» **Work to complete**: Repeat nothing but the lines below running from the one containing "Task: Click the Create CT button" to the one containing "agent. This screenshot has height=819, width=1456.". Keep both end lines.

» **Records**:
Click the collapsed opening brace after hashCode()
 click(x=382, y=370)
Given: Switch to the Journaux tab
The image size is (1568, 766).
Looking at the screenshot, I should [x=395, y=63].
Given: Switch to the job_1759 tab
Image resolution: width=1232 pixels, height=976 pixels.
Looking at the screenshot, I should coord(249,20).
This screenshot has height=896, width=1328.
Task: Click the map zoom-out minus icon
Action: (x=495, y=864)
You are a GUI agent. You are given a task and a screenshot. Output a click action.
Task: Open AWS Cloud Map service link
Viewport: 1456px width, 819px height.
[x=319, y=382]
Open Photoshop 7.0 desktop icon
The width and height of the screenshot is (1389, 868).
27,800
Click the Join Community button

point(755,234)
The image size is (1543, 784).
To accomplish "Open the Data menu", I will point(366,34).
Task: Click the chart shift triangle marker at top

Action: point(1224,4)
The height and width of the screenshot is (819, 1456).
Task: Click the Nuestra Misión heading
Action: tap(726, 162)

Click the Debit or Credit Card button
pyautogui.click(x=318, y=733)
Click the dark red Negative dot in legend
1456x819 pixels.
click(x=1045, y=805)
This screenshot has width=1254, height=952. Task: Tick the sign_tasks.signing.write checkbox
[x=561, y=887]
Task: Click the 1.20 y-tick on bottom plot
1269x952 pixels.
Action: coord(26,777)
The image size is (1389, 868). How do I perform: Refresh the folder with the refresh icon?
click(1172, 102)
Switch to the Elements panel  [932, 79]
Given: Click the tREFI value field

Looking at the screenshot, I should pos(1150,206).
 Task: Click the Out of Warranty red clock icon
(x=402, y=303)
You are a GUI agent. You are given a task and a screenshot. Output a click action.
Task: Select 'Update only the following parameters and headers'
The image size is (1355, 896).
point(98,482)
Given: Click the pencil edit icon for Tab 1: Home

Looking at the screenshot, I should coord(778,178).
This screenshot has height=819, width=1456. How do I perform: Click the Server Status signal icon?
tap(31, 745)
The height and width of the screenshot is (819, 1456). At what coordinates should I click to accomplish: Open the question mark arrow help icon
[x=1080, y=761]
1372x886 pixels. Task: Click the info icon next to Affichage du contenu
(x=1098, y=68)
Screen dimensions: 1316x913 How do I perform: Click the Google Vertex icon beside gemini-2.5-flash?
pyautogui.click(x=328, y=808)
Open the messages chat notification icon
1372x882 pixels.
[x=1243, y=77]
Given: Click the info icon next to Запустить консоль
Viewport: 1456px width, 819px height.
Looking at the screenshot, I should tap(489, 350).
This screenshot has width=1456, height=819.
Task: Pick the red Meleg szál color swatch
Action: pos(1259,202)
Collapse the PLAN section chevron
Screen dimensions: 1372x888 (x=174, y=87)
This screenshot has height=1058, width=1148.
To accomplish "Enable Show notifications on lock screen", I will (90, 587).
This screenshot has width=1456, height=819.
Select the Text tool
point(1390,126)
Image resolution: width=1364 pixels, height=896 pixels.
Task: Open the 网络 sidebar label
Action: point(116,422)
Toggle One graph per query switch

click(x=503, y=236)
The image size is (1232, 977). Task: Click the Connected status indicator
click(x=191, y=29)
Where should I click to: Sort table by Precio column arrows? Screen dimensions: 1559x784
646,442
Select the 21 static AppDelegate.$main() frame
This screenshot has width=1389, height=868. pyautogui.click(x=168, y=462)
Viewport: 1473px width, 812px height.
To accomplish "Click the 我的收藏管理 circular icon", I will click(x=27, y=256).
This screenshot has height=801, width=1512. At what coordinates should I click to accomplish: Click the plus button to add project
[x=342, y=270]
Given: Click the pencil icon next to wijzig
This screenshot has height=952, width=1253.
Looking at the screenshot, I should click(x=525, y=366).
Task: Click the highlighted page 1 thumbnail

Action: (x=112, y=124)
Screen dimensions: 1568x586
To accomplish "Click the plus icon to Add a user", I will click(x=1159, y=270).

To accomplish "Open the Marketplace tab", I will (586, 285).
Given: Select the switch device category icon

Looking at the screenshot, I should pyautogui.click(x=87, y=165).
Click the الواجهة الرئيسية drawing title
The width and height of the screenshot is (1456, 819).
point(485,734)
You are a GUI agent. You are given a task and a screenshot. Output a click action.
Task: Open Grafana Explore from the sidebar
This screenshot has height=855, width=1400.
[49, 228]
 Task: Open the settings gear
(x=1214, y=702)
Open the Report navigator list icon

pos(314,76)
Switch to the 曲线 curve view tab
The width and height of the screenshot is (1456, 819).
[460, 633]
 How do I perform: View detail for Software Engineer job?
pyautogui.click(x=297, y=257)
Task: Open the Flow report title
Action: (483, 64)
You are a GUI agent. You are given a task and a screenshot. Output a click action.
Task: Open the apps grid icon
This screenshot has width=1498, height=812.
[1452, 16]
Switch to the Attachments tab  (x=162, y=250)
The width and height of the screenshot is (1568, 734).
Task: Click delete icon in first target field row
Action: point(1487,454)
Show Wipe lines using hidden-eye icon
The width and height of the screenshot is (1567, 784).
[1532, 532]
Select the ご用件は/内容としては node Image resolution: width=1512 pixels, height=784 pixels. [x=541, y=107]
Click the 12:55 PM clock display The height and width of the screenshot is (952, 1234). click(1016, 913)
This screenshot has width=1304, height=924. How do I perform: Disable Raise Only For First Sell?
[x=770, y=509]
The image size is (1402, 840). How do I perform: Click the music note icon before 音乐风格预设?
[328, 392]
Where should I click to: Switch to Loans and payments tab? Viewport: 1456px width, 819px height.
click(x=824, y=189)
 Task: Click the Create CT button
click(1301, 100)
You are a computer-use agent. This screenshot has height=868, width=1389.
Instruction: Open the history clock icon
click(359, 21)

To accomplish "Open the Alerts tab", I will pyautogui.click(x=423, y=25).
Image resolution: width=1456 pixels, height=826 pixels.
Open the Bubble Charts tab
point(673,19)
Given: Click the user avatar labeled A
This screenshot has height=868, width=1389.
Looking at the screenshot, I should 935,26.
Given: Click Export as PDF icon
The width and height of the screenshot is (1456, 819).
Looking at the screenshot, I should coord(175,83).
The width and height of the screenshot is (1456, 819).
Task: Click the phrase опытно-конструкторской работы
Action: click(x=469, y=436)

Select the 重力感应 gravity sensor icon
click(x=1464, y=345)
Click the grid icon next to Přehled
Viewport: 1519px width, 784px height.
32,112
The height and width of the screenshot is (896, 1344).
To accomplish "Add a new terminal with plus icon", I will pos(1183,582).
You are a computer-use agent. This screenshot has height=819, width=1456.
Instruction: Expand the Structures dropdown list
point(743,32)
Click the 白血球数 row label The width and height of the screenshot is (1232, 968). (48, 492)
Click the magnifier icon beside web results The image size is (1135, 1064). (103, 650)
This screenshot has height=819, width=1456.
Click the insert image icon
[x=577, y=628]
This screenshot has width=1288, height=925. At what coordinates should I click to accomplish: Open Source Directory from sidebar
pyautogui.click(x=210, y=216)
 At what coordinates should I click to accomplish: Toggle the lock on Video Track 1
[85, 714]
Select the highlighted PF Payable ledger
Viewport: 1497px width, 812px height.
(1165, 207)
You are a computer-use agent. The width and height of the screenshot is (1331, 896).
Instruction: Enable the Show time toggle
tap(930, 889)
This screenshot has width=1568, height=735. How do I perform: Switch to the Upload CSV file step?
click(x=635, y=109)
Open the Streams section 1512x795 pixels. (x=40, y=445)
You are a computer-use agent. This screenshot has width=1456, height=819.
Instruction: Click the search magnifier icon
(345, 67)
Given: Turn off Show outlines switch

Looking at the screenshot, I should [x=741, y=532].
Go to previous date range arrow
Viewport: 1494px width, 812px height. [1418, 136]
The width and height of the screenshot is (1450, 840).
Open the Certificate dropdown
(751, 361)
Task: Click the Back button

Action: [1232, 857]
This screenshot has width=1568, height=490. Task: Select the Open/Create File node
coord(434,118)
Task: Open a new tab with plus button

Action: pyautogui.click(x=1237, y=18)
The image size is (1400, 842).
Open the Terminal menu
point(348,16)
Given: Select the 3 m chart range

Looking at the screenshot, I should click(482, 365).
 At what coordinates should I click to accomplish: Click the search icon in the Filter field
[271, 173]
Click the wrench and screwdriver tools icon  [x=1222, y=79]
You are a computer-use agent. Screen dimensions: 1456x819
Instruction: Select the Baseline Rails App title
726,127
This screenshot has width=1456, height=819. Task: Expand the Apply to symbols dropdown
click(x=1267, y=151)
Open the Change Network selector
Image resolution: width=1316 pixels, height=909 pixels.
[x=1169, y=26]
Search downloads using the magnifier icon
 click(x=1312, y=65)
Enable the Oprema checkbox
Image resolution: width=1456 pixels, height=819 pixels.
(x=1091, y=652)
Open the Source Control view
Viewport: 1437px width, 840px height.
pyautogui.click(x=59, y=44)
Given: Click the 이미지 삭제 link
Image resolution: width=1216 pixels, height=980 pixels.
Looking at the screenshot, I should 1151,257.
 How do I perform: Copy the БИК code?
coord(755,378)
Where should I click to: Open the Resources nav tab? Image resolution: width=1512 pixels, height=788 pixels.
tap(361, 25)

» **Result below**:
 Task: Click the Create CT button
click(1301, 100)
You are a computer-use agent. This screenshot has height=868, width=1389.
Instruction: Open the history clock icon
click(359, 21)

To accomplish "Open the Alerts tab", I will pyautogui.click(x=423, y=25).
Image resolution: width=1456 pixels, height=826 pixels.
Open the Bubble Charts tab
point(673,19)
Given: Click the user avatar labeled A
This screenshot has height=868, width=1389.
Looking at the screenshot, I should 935,26.
Given: Click Export as PDF icon
The width and height of the screenshot is (1456, 819).
Looking at the screenshot, I should coord(175,83).
The width and height of the screenshot is (1456, 819).
Task: Click the phrase опытно-конструкторской работы
Action: click(x=469, y=436)

Select the 重力感应 gravity sensor icon
click(x=1464, y=345)
Click the grid icon next to Přehled
Viewport: 1519px width, 784px height.
32,112
The height and width of the screenshot is (896, 1344).
To accomplish "Add a new terminal with plus icon", I will pos(1183,582).
You are a computer-use agent. This screenshot has height=819, width=1456.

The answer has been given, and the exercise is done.